* _Seçilen Alıntı_:

********************

Geçen ayki makalemizde
bahsettiğimiz gibi Aytunç Altındal’ın; İzzet Çapa’ya verdiği son röportajında Hilafet’in
kesinlikle şeriat getirmeyeceğini ifade ediyor ve şeriattan ne anladığını şu
sözleriyle dile getiriyordu: “Bu halka
(Türkiye Halkına) şeriatı yaşatmaya kalkanlara AB, ABD ve İsrail anında ayvayı
yedirtir. Faiz sorununu şeriata göre çözmeye kalkarsanız, bugünkü uluslararası
faiz bankacılığı kurallarına göre hemen iflas edersiniz. Şeriat sadece
kadınları ve kafayı çeken akşamcıları etkiler. Şeriata göre nükleer silahları
nasıl üretir ve kullanabilirsiniz? Uluslararası futbol maçlarına bile katılamazsınız…”
Aynı makalemizde şeriatın yarım uygulanmasının oluşturacağı garabeti tasvir
etmiş ve herhangi bir unsuru eksiltilmiş bir İslam’ın İslam olmaktan çıkacağını
izah etmiştik. Elbette İslam şeriatını başörtüsü farziyeti, içki yasağı ve
ibadet ritüellerinden ibaret olarak algılarsanız o ağaç meyve vermez. O ağacın
kökü akide ve fikirler, gövdesi Hilafet Devleti, dalları İslam’ın nizamları ve
meyveleri de maddi, ruhi, insani ve ahlaki değerler gibi yüksek kıymetlerdir.
Nizamları bütüncül bir şekilde uygulanmazsa dalları budanmış bir ağaca döner ve
ondan meyve beklenmez.
Örneğin: İktisat nizamı
uygulanmazsa fakirlik sorunu çözülmez, o çözülmezse de istediğimiz kadar ukubat
uygulayın hırsızlık sorununu çözemezsiniz. Para sistemini altın ve gümüşe
çevirmezseniz (Dönüşümle ilgili 74. Sayımızda detaylı bir açıklama mevcut )
elbette faiz sorunu çözülmez. Vakıacı/statükocu bakışla, günümüzdeki global
sermayeye entegre olmuş kapitalist ekonomik nizamla elbette iflas edersiniz. AB
yardımı olmasa Yunanistan’ın iflas edeceği gibi, gelirinden çok borcu olan
İtalyan ekonomisinin iflas edeceği gibi, 17 trilyon dolara yaklaşan borç
tavanını sürekli yükselten, kepenk kapatan ABD devleti gibi… Müflis/Müfsid/Necis
bir kuyunun suyu ne hadesten temizler, ne de necasetten. Kuyunun tamamıyla tahir/temiz
olması gerek ki tahur/temizleyici olabilsin.

********************

* _Yönergeler_:
A. Seçilen alıntıyı iki cümleyle özetleyin.
B. Seçilen alıntıdaki "Nizamları bütüncül bir" sözleriyle başlayıp "ki tahur/temizleyici olabilsin." sözleriyle biten bölümü hiç değiştirmeden yazın.
C. Seçilen alıntıya göre Yunanistan'ın iflas etmemesini ne sağlıyor?

* _Sağlanan Veriler_:
********************

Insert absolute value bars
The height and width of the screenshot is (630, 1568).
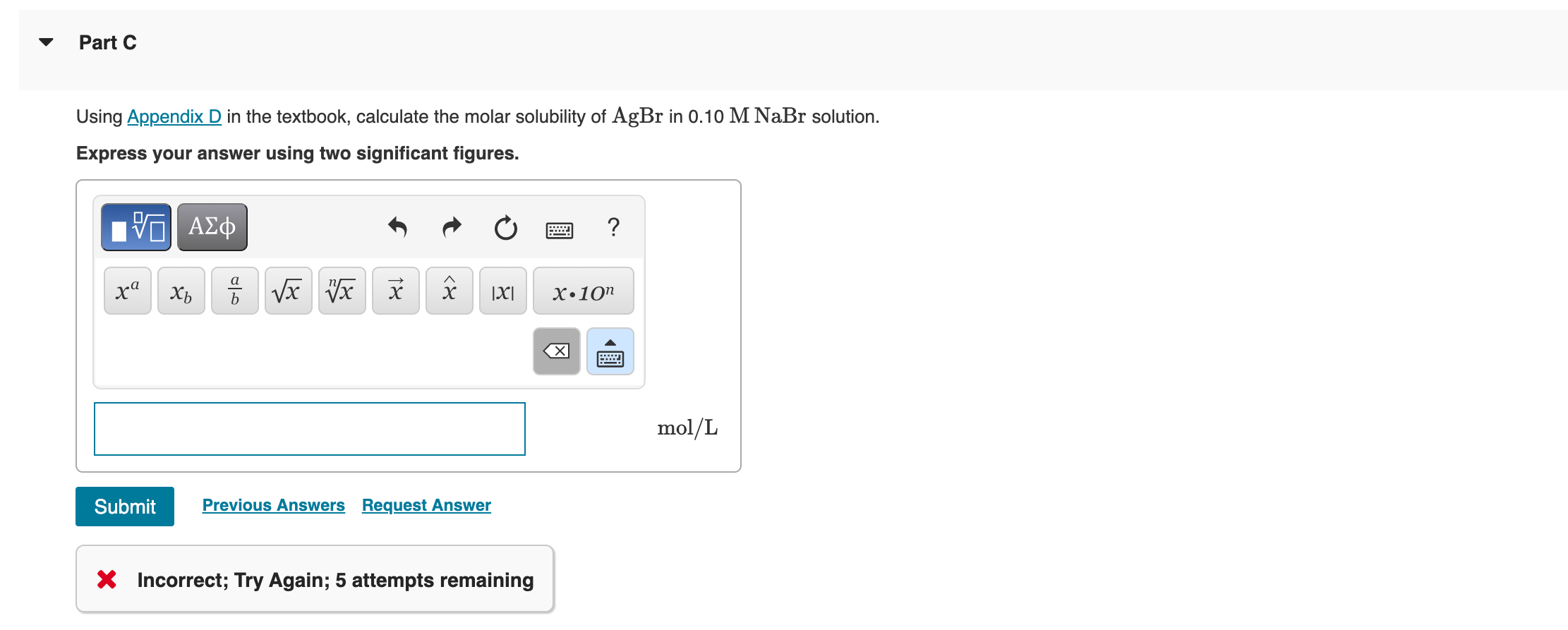tap(502, 291)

********************

* _Görev Görev Çözümler_:
A. Aytunç Altındal, İzzet Çapa'ya verdiği son röportajda Hilafet'in kesinlikle şeriat getirmeyeceğini söyler ve şeriata göre faiz sorununu çözmeye kalkanın iflas edeceğini, nükleer silah üretilemeyeceğini, uluslararası futbol maçlarına bile katılınamayacağını öne sürer. Yazar ise herhangi bir unsuru eksiltilmiş bir İslam'ın İslam olmaktan çıkacağını savunur: nizamlar bütüncül bir şekilde uygulanmazsa dalları budanmış bir ağaçtan meyve beklenmez; örneğin iktisat nizamı uygulanmadan fakirlik ve hırsızlık sorunu çözülmez, para sistemi altın ve gümüşe çevrilmeden de faiz sorunu çözülmez.

B.
Nizamları bütüncül bir şekilde uygulanmazsa dalları budanmış bir ağaca döner ve
ondan meyve beklenmez.
Örneğin: İktisat nizamı
uygulanmazsa fakirlik sorunu çözülmez, o çözülmezse de istediğimiz kadar ukubat
uygulayın hırsızlık sorununu çözemezsiniz. Para sistemini altın ve gümüşe
çevirmezseniz (Dönüşümle ilgili 74. Sayımızda detaylı bir açıklama mevcut )
elbette faiz sorunu çözülmez. Vakıacı/statükocu bakışla, günümüzdeki global
sermayeye entegre olmuş kapitalist ekonomik nizamla elbette iflas edersiniz. AB
yardımı olmasa Yunanistan’ın iflas edeceği gibi, gelirinden çok borcu olan
İtalyan ekonomisinin iflas edeceği gibi, 17 trilyon dolara yaklaşan borç
tavanını sürekli yükselten, kepenk kapatan ABD devleti gibi… Müflis/Müfsid/Necis
bir kuyunun suyu ne hadesten temizler, ne de necasetten. Kuyunun tamamıyla tahir/temiz
olması gerek ki tahur/temizleyici olabilsin.

C. AB yardımı.